Saturday, July 15, 2006

Teatro Comunale di Città della Pieve


Well tomorrow I'm off for Italia. Citta' della Pieve (or as we affectionately call it "shitabowlopubes") to be exact. My chamber opera, La Tempesta (ummm... The Tempest) will be gloriously performed thrice in a gorgeous multi-hundred year old opera theater. It was a rush job, as these things often are, and it was a radical break from my more experimental musics, but it has been a time of worthy trial up to this point. I orchestrated two hours of music in two weeks. Nothing like deadlines to show a man what he's made of...

Commissions are strange that way. Fulfilling a commission, a specific goal, can be quite fun. I got to write in all the languages I'm not 'allowed' to write in. I find the whole process quite fascinating... at least fascinating enough to do it this time. Yeah, this time it was okay. After this, I'm prepared to drown myself in uncompromising duende inspired art-making. For the people!

What a strange strange time its been. I've been expected by other people... many other people... to write performable music. So strange. I've been fortunate enough not to think too much about it, but in my brief moment of reflection, I recognize how obsessive my mind has been to simply complete a job. Expectation creates a very unique atmosphere that I never really anticipated before. Sure, I should have reasoned this dynamic as likely, but it never really occurred to me.

Blah. I'm off. I'm exhausted. I'm exhausted. I haven't slept in months. Time to reap what I've sown.

Wow. What great friends I have. I'm not about to do a public banter on each of you, the three or four who read this thing, but I am completely humble to each and every person who has been so understanding through this crazy composing time. I'm very very fortunate. It is clear that what I have attempted would not have been possible without support from amazing people. yikes, i'm so cheesy. well, you know me. i'm a sincere cheesy guy. Thanks everyone.

Well, that's all for now. Poof...

Saturday, July 01, 2006

Reflection - Negation



IndieWire interview with Koyaanisqatsi, Powaqqatsi, Naqoyqatsi director: Godfrey Reggio

iW: Do you see benefits from technological progress?

Reggio: There are obvious benefits -- medical or educational. Buckminster Fuller, one of the prophets of the technological order, used all the metaphors like "spaceship earth" and it was his basic point of view that prevailed that said technology is neutral. It's use or misuse that you make of it. So, of course America makes good use of it, Saddam Hussein makes bad use or the Al-Qaeda makes bad use, and the UK makes good use, well that to me is ridiculous. Technology is not neutral. All tools have intrinsic politics and technology is the tool of now. It's not just the effect of technology on the environment, on religion, on the economic structure, on society, on politics, etc. It's that everything now exists in technology to the point where technology is the new and comprehensive host of nature of life. We are now cyborged, that's not the future, that is the present. Now, that's a hard sell, believe me. It's not a popular point of view.

iW: Well perhaps because there's a sense of inevitability in your films, and I think people don't want to accept that. Because what you're telling me is that we're already there, it's not a warning.

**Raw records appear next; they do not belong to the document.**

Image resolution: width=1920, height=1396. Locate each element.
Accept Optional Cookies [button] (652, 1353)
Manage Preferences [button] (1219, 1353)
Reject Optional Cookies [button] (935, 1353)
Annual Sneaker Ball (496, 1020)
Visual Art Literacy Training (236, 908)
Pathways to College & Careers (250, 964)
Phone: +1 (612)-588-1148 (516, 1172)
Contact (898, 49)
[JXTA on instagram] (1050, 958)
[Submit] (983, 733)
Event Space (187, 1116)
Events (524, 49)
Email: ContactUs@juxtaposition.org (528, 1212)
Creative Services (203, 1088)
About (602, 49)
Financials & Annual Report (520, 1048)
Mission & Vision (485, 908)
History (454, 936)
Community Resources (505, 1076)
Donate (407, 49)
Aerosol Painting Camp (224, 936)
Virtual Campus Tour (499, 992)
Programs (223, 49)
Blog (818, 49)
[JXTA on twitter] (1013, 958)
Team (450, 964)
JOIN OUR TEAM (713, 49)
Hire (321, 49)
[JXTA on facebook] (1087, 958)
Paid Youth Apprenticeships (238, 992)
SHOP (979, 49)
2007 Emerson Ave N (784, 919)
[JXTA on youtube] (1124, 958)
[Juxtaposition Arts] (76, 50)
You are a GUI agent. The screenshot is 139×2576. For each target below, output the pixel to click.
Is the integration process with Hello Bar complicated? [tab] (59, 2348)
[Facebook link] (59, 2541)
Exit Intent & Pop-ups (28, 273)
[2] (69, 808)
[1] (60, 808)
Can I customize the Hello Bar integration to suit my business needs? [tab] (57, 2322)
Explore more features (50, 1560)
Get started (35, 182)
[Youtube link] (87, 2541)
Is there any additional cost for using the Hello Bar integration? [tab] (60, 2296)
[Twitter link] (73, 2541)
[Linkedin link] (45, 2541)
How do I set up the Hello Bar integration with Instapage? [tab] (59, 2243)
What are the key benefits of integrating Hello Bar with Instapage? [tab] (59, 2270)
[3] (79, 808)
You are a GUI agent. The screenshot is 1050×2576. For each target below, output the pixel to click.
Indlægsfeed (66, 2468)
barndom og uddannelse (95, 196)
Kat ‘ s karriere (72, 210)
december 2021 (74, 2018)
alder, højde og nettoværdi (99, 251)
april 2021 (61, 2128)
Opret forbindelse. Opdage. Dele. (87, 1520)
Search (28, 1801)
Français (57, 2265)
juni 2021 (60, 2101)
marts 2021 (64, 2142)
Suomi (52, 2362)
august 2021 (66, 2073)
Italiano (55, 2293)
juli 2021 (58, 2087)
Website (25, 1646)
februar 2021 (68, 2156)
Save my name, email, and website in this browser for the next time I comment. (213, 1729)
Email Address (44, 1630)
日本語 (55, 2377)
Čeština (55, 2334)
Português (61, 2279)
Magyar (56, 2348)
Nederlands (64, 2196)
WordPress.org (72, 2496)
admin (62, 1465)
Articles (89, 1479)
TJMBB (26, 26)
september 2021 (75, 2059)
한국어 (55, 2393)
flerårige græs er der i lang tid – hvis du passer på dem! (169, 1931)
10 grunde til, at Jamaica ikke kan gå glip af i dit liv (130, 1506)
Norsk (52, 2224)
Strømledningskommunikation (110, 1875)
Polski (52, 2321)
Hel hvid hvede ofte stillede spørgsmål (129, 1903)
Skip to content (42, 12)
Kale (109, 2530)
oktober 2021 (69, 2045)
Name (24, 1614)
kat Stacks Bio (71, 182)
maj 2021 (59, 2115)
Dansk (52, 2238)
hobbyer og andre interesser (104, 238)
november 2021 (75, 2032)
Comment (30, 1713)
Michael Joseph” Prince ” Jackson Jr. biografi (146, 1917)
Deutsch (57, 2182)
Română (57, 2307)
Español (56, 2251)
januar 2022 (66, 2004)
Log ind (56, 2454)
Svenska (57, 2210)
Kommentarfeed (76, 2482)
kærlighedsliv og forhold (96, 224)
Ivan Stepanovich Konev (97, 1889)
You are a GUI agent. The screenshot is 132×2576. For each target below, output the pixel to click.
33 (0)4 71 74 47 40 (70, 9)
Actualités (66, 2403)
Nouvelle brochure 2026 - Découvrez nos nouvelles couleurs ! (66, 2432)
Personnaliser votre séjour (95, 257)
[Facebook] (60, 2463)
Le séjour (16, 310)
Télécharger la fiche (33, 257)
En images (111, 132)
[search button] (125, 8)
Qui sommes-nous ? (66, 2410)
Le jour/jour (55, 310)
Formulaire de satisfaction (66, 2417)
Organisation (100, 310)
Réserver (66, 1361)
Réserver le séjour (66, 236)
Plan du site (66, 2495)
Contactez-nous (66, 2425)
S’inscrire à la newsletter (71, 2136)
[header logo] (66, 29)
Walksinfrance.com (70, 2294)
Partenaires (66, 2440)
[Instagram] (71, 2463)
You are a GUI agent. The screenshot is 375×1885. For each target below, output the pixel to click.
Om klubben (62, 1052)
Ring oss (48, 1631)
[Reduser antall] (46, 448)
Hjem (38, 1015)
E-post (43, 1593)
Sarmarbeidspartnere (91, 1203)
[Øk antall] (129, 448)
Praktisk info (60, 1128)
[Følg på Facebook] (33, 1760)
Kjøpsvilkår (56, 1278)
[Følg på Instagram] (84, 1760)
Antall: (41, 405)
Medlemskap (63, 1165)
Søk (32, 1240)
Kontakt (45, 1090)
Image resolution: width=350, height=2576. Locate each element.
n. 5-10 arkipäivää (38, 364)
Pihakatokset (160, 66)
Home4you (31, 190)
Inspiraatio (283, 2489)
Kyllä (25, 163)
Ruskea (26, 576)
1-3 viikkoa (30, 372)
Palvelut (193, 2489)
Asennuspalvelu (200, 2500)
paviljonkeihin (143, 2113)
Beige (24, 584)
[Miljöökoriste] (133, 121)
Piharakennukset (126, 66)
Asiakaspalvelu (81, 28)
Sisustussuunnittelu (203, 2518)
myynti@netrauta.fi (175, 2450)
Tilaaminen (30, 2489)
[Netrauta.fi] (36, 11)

Reggio: That's what I meant about holding a mirror up to society. I think there's an enormous value to being negative. The world we live in today, negativity is not permitted.

iW: No, it's medicated away.

Reggio: Yeah, we want to have the shiny view on everything. But in fact if you look at film as a metaphor, only through the negative can you have the positive print. What I'm trying to get to is the positive value of negation. I think it's the tragedy of our time that we're not aware of the affect of the manner in which we've adopted tools. Those tools have become who we are.

iW: Do people call you a doomsday prophet?

Reggio: I've been called that or a very negative person: "You better take a pill if you go see Godfrey's films, they're pretty dark." What I'm trying to do is to at least raise a flag to the blinding light of technology. Homer said, "Ah, fire, their brilliance, their flaw. Is this the moment of the sunset or the moment of the dawn?" They weren't shrinking from tragedy or from humor. If it could help you sense the moment you were in, it had a very positive value. It wasn't to depress, it was to purge. Now, this all heavy stuff you realize isn't stuff I demand from my crew. [laughs]

iW: Because the theme of "Naqoyqatsi" is civilized violence or a life of war, I'd like to ask you to comment about the time we're in right now, with eminent war in Iraq, the Israeli-Palestinian conflict, and your own studio having been located south of Canal.

Reggio: Right on the ninth ring outside the bull's eye. As hard as this is going to be to say, I think the events of 9/11, the events that are happening in Israel right now, in Palestine, the events in the Middle East, in South East Asia, in Africa, which we all neglect, and Latin America, and now coming to our shores are the ongoing, logical conclusions of the way of life based on power.

For me, nation-states are the first technology. They homogenize language, develop mother-tongues, become father-lands. They think only of their own interest. And power becomes the arbitrator of what is good and bad. It's curious to me that the gods of the conquered become the demons of the conquerors. History has been the history of warfare.